Discussion:
[PIC] MLA TCP/IP Stack Recovering from Ethernet Error
Harold Hallikainen
2017-09-23 18:57:49 UTC
Permalink
In the Microchip Library for Applications ENCX24J600.c, there is the
following code:

// Validate the data returned from the ENC624J600 Family device. Random
// data corruption, such as if a single SPI/PSP bit error occurs while
// communicating or a momentary power glitch could cause this to occur
// in rare circumstances. Also, certain hardware bugs such as violations
// of the absolute maximum electrical specs can cause this. For example,
// if an MCU with a high slew rate were to access the interface, parasitic
// inductance in the traces could cause excessive voltage undershoot.
// If the voltage goes too far below ground, the ENCx24J600's internal
// ESD structure may activate and disrupt the communication. To prevent
// this, ensure that you have a clean board layout and consider adding
// resistors in series with the MCU output pins to limit the slew rate
// of signals going to the ENCx24J600. 100 Ohm resistors is a good value
// to start testing with.
if(header.NextPacketPointer > RXSTOP ||
((BYTE_VAL*)(&header.NextPacketPointer))->bits.b0 ||
header.StatusVector.bits.Zero || header.StatusVector.bits.ZeroH ||
header.StatusVector.bits.CRCError ||
header.StatusVector.bits.ByteCount > 1522u ||
!header.StatusVector.bits.ReceiveOk)
{
Reset();
}


In several products using both parallel and SPI interfaces to the ECN,
I've found that this condition occurs causing a system reset when the
network is very busy. Some of these products are on very small PCBs where
I do not believe overshoot or undershoot is an issue.

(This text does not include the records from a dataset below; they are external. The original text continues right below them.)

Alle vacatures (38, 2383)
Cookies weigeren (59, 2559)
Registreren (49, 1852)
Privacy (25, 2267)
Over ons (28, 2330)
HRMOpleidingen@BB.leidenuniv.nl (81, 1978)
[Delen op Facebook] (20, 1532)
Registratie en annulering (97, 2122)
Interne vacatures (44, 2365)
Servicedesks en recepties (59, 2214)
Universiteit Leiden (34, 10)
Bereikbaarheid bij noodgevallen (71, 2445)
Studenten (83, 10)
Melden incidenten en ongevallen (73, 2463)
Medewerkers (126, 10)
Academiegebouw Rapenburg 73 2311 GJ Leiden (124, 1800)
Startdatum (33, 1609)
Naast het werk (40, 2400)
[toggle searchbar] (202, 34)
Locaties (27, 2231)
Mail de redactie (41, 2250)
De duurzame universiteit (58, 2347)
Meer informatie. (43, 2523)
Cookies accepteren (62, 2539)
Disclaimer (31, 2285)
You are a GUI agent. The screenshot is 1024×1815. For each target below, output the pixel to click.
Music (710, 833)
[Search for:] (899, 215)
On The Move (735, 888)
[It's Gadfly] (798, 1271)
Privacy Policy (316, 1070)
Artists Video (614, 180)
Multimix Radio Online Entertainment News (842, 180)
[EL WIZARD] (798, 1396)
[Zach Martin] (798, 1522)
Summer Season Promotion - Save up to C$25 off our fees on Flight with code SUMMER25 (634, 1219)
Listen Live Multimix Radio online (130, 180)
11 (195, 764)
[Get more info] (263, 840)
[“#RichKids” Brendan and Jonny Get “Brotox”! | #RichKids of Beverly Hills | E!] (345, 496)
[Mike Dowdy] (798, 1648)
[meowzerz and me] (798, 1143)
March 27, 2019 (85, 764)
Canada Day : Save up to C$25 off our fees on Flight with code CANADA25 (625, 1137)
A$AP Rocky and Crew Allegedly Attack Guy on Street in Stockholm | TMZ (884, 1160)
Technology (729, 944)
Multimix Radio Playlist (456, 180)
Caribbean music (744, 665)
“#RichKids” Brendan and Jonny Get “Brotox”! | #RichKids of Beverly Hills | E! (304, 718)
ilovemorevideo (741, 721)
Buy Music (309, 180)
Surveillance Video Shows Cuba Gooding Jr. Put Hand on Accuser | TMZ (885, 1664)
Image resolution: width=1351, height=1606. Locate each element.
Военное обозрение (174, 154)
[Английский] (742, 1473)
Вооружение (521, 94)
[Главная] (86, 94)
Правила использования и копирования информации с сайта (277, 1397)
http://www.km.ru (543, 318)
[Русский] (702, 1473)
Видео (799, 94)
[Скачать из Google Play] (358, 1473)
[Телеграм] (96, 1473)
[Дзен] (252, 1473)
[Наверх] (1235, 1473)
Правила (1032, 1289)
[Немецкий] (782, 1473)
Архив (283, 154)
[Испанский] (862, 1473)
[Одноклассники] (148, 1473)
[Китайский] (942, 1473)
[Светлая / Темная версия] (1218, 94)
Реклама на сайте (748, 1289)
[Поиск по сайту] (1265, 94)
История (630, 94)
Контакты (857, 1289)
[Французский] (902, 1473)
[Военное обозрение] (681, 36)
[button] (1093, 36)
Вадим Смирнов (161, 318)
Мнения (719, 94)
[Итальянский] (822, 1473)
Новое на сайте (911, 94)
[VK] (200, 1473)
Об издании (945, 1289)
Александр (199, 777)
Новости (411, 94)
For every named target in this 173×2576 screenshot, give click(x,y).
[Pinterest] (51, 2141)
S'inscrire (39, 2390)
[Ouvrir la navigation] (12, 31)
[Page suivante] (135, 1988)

What I'd like is a
graceful way of recovering from this condition without rebooting the
system. I don't really know which of the ORd conditions is causing the
reset. Is there a way of recovering without resetting the system, maybe
without even breaking an existing TCP connection?

Thanks!

Harold
--
FCC Rules Updated Daily at http://www.hallikainen.com
Not sent from an iPhone.
--
http://www.piclist.com/techref/piclist PIC/SX FAQ & list archive
View/change your membership options at
http://mailman.mit.edu/mailman/listinfo/piclist
William Westfield
2017-09-23 21:27:44 UTC
Permalink
Post by Harold Hallikainen
// Validate the data returned from the ENC624J600 Family device.
What a load of CYA crap. “Sometimes the packet is invalid; it must be a layout problem! Or maybe Alpha Particles!” That “CRCError” is am actual ethernet packet CRC error, as far as I can tell. While those are supposed to be pretty rare in modern real ethernets
Post by Harold Hallikainen
if(header.NextPacketPointer > RXSTOP ||
((BYTE_VAL*)(&header.NextPacketPointer))->bits.b0 ||
header.StatusVector.bits.Zero || header.StatusVector.bits.ZeroH ||
header.StatusVector.bits.CRCError ||
header.StatusVector.bits.ByteCount > 1522u ||
!header.StatusVector.bits.ReceiveOk)
{
Reset();
}
I've found that this condition occurs causing a system reset when the
network is very busy.
Is there a way of recovering without resetting the system, maybe
without even breaking an existing TCP connection?
You can try just dropping the packet. They seem to be assuming “the hardware is in a weird state, we’d better reset everything”, and I don’t think that’s true of all of the errors. A more complete fix might be to separate out the individual errors, count them, and only do the reset when there is “unacceptable frequency of an error.”

BillW
--
http://www.piclist.com/techref/piclist PIC/SX FAQ & list archive
View/change your membership options at
http://mailman.mit.edu/mailman/listinfo/piclist
smplx
2017-09-23 23:03:51 UTC
Permalink
Post by Harold Hallikainen
// Validate the data returned from the ENC624J600 Family device.
What a load of CYA crap. “Sometimes the packet is invalid; it must be a layout problem! Or maybe Alpha Particles!” That “CRCError” is am actual ethernet packet CRC error, as far as I can tell. While those are supposed to be pretty rare in modern real ethernets
Post by Harold Hallikainen
if(header.NextPacketPointer > RXSTOP ||
((BYTE_VAL*)(&header.NextPacketPointer))->bits.b0 ||
header.StatusVector.bits.Zero || header.StatusVector.bits.ZeroH ||
header.StatusVector.bits.CRCError ||
header.StatusVector.bits.ByteCount > 1522u ||
!header.StatusVector.bits.ReceiveOk)
{
Reset();
}
I've found that this condition occurs causing a system reset when the
network is very busy.
Is there a way of recovering without resetting the system, maybe
without even breaking an existing TCP connection?
You can try just dropping the packet. They seem to be assuming “the
hardware is in a weird state, we’d better reset everything”, and I don’t
think that’s true of all of the errors. A more complete fix might be to
separate out the individual errors, count them, and only do the reset
when there is “unacceptable frequency of an error.”
Perhaps resetting on a "long burst" would be better than "frequency"?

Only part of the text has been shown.